=== Record excerpts ===

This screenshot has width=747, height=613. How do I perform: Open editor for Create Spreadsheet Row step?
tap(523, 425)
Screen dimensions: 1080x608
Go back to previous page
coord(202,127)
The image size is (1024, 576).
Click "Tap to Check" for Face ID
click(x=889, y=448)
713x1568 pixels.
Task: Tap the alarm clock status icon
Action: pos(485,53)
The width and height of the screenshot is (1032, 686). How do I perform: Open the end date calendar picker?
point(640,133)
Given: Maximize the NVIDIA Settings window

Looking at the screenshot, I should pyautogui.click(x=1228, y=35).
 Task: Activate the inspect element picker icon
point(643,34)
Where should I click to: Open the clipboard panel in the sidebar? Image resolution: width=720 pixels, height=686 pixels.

===

> _Work to be completed_
Could you return the data above exactly as it stands?

> _Task solution_
This screenshot has width=747, height=613. How do I perform: Open editor for Create Spreadsheet Row step?
tap(523, 425)
Screen dimensions: 1080x608
Go back to previous page
coord(202,127)
The image size is (1024, 576).
Click "Tap to Check" for Face ID
click(x=889, y=448)
713x1568 pixels.
Task: Tap the alarm clock status icon
Action: pos(485,53)
The width and height of the screenshot is (1032, 686). How do I perform: Open the end date calendar picker?
point(640,133)
Given: Maximize the NVIDIA Settings window

Looking at the screenshot, I should pyautogui.click(x=1228, y=35).
 Task: Activate the inspect element picker icon
point(643,34)
Where should I click to: Open the clipboard panel in the sidebar? Image resolution: width=720 pixels, height=686 pixels.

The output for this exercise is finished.